“At the end of the current inspection, a ‘Form 483’ was issued with 03 observations which are procedural in nature, and we will respond to the USFDA within the stipulated timelines,”  the company stated in a BSE filing.

An FDA Form 483 is issued to firm management at the conclusion of an inspection when an investigator(s) has observed any conditions that in their judgment may constitute violations of the Food Drug and Cosmetic (FD&C) Act and related Acts.

“The Company is committed to maintaining the highest quality manufacturing standards at all of its facilities across the globe,” Aurobindo added.

This development doesn’t have any impact on operations of the facility.

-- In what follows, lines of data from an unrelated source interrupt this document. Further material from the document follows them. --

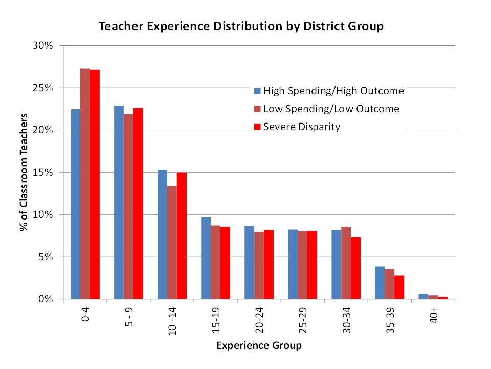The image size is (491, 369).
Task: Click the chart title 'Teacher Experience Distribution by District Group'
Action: click(x=241, y=26)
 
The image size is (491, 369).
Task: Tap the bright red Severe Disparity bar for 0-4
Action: click(x=95, y=184)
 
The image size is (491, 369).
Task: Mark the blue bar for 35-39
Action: click(x=380, y=282)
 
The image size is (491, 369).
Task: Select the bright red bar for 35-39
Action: click(x=399, y=288)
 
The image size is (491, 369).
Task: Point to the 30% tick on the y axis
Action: click(x=42, y=45)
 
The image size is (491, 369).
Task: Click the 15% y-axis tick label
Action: click(x=42, y=172)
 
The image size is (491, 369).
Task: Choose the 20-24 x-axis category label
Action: click(x=259, y=320)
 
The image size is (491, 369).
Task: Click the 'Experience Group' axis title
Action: click(x=259, y=345)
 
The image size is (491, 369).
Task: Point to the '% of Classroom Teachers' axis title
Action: click(x=24, y=172)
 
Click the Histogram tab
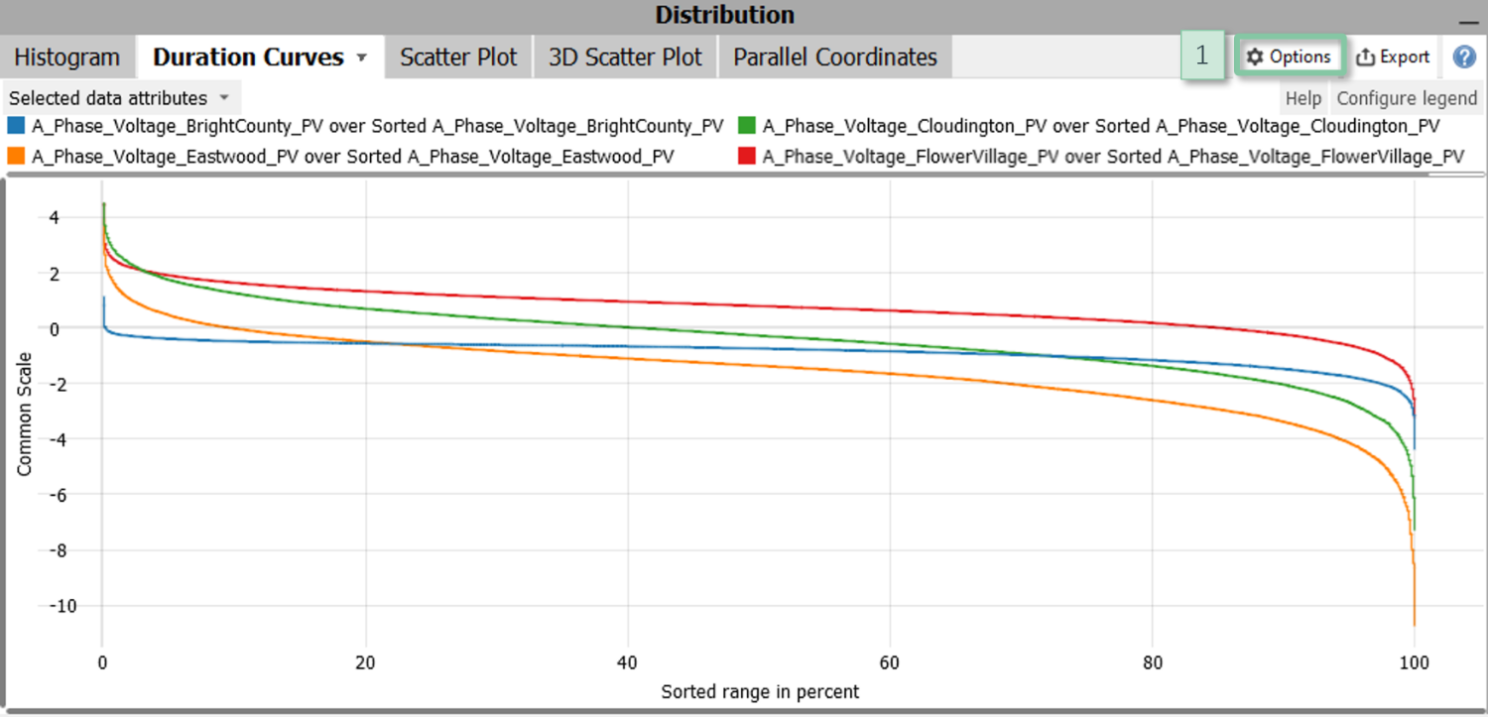click(66, 58)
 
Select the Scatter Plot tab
click(458, 58)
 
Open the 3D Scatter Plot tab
click(625, 58)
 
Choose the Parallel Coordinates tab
click(835, 58)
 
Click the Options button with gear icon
click(1289, 58)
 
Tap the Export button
click(1393, 58)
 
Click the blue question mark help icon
click(1464, 58)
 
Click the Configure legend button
click(1407, 98)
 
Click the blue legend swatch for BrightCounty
click(16, 127)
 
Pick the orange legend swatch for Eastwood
click(16, 157)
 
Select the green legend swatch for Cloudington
click(747, 127)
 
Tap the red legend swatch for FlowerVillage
click(747, 157)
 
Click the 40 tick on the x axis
click(627, 662)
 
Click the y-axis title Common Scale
click(25, 414)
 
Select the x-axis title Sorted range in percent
click(760, 691)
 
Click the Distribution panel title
click(724, 16)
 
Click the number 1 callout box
click(1202, 58)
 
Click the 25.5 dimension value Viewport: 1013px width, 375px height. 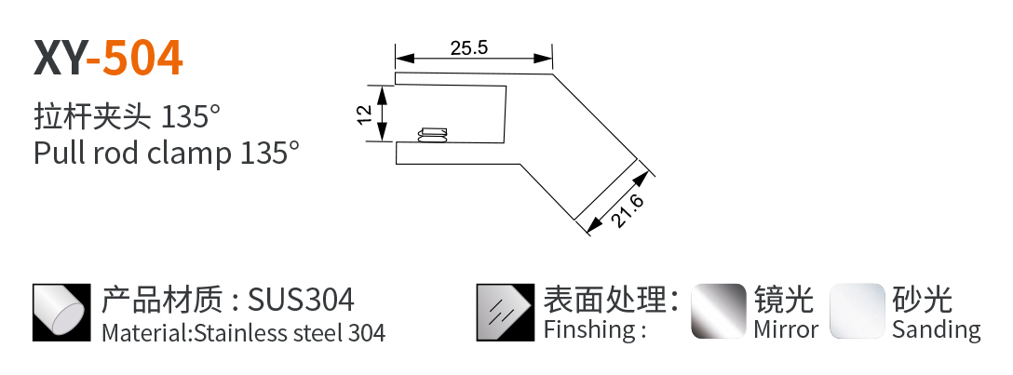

Aurobindo Pharma Limited is an integrated global pharmaceutical company headquartered in Hyderabad, India. The Company develops, manufactures, and commercializes a wide range of generic pharmaceuticals, branded specialty pharmaceuticals and active pharmaceutical ingredients globally in over 150 countries. The company has 31 manufacturing and packaging facilities that are approved by regulatory agencies including USFDA, UK MHRA, EDQM, Japan PMDA, WHO, Health Canada, South Africa MCC, Brazil ANVISA. The Company’s product portfolio is spread over 7 major therapeutic/product areas encompassing CNS, Anti-Retroviral, CVS, Antibiotics, Gastroenterological, Anti-Diabetics and Anti-Allergic, supported by a R&D set-up.